Vena Cava Filter With Symptomatic Narrowing and Difficult Reconstruction of IVC and Bilateral Iliac Veins
Whitney Thorne, DO, Brian Kuhn, MD, Matt Recht, MD, Patrick Muck, MD, Aaron Kulwicki, MD.
TriHealth/Good Samaritan Hospital, Cincinnati, OH, USA.
The patient is a 60 year old Caucasian male current daily smoker with BMI 36.
Due to anemia the patient was found to have a sigmoid colon mass requiring resection. Prior to resection, the patient developed extensive bilateral lower extremity DVTs. An IVC filter was placed at an outside institution in lieu of anticoagulation due to anemia and upcoming surgery. Four weeks later he was admitted to our hospital with inability to ambulate secondary to worsening edema at which time he was started on anticoagulation. He presented for follow up 6 months later, at which time his DVTs had become chronic. His anticoagulation was stopped, but he was complaining of severe bilateral LE swelling. CTA abdomen demonstrated near occlusion of his infrarenal filter.

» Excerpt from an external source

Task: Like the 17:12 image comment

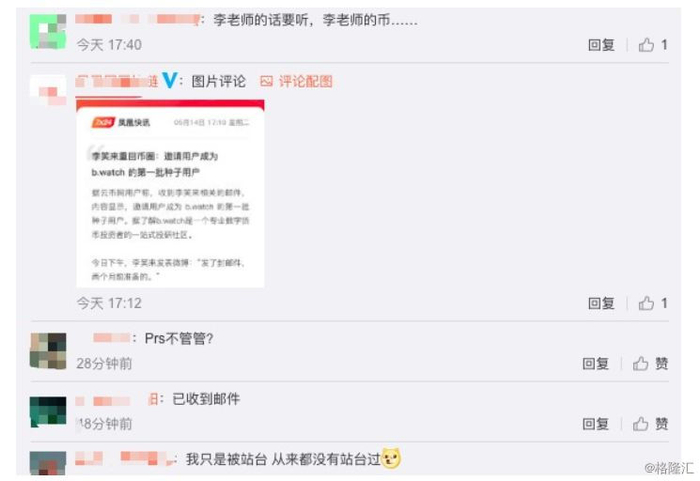Action: click(x=646, y=303)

Initial trial of conservative measures, including medical grade compression stockings failed after 4 months, due to noncompliance. Then retrieval of the IVC filter from a right internal jugular approach.
The IVC filter was successfully retrieved at which time there was a flow channel through the IVC, therefore we elected to see if his symptoms would improve. He was now compliant with compression but two months later had no improvement. We then proceed with venography via the bilateral CFVs. Wire access into the native vena cava from the right CFV was established, but despite multiple efforts wire access was unable to be established across a chronically occluded left CIV. A Wallstent was then placed extending from the R CIV into the infrarenal IVC with excellent angiographic and IVUS result. A final attempt at crossing the left CIV was made and was successful, however when attempting to pass a catheter into the IVC, the right-sided Wallstent became dislodged and pushed into the suprarenal cava. Using a Coda balloon this was collapsed into an infrarenal position. Then Wallstents were placed in the bilateral CIV and EIV up to the level of the renal veins. Completion angiogram and IVUS demonstrated widely patent stents. The patient was seen at one month follow up with remarkable improvement in his swelling and resolution of his bilateral LE bursting pain.